During this period, Ramachandra Deva I, who was the son of a general and had been imprisoned by Mukunda, escaped from prison and fled to Vizagapatam.

====1568====
1568 is considered an important date in the history of Odisha, as Mukunda Deva is considered the last independent ruler of Odisha. After 1568, the region saw a steady decline. Odisha was not to be an independent kingdom again. Later in 1920, Odia playwright, Ashwini Kumar Ghose wrote a play called Kala Pahada based on the exploits of Kalapahad and the tragic death of Mukunda Deva. The play is considered one of the greatest tragedies in Odia literature.

=== Karrani rule ===

In 1568, Odisha came under the control of Sultan Sulaiman Khan Karrani of the Karrani dynasty, who was the ruler of Sultanate of Bengal. The Sultan assigned Ismail Khan Lodhi of Prithimpassa as the governor of Orissa.

(Saved entries)

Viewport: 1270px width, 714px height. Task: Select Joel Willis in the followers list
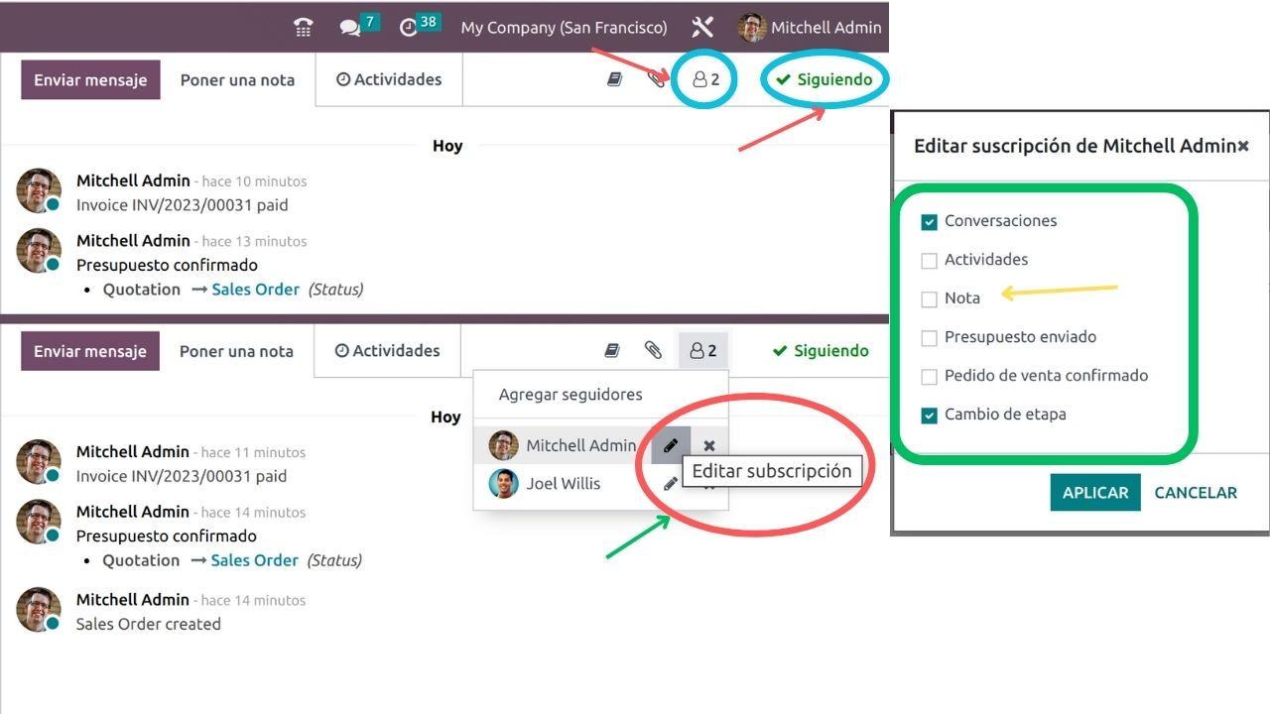pos(563,484)
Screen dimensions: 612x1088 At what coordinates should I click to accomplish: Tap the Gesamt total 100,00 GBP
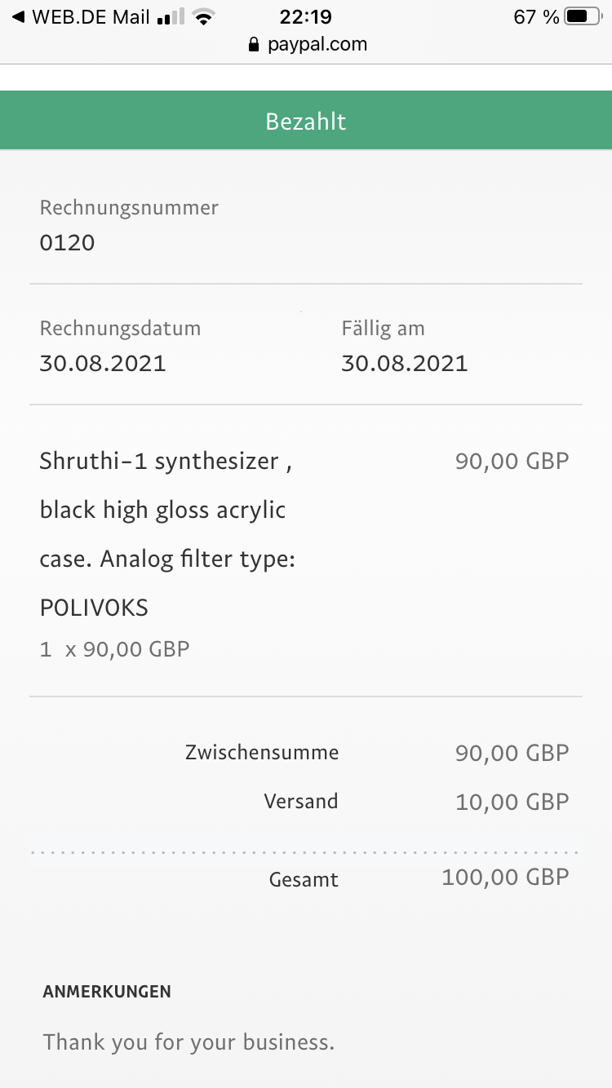click(x=505, y=878)
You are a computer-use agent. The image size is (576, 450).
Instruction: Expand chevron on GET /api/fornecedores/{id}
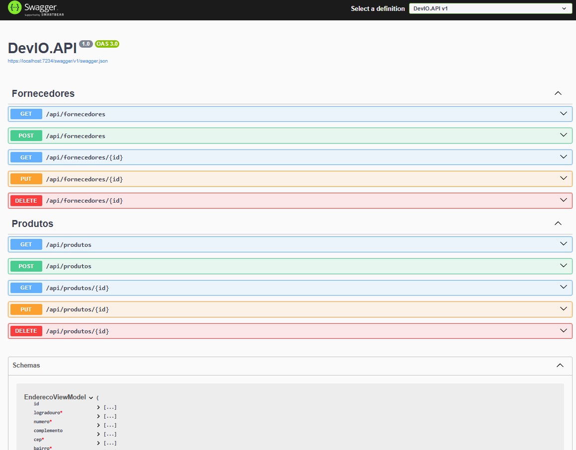563,156
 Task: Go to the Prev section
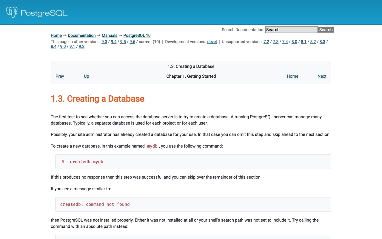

* [Work instructions] Using the Odisha history text, decide whether each statement agrees with it: (a) Ramachandra Deva I escaped from prison and went to Vizagapatam; (b) the play Kala Pahada was written in 1568; (c) Sulaiman Khan Karrani appointed Ismail Khan Lodhi governor of Orissa. Answer yes or no for each and quote the words that decide it.

* [Completed exercise]
(a) Yes: "escaped from prison and fled to Vizagapatam."
(b) No: "Later in 1920, Odia playwright, Ashwini Kumar Ghose wrote a play called Kala Pahada"
(c) Yes: "The Sultan assigned Ismail Khan Lodhi of Prithimpassa as the governor of Orissa."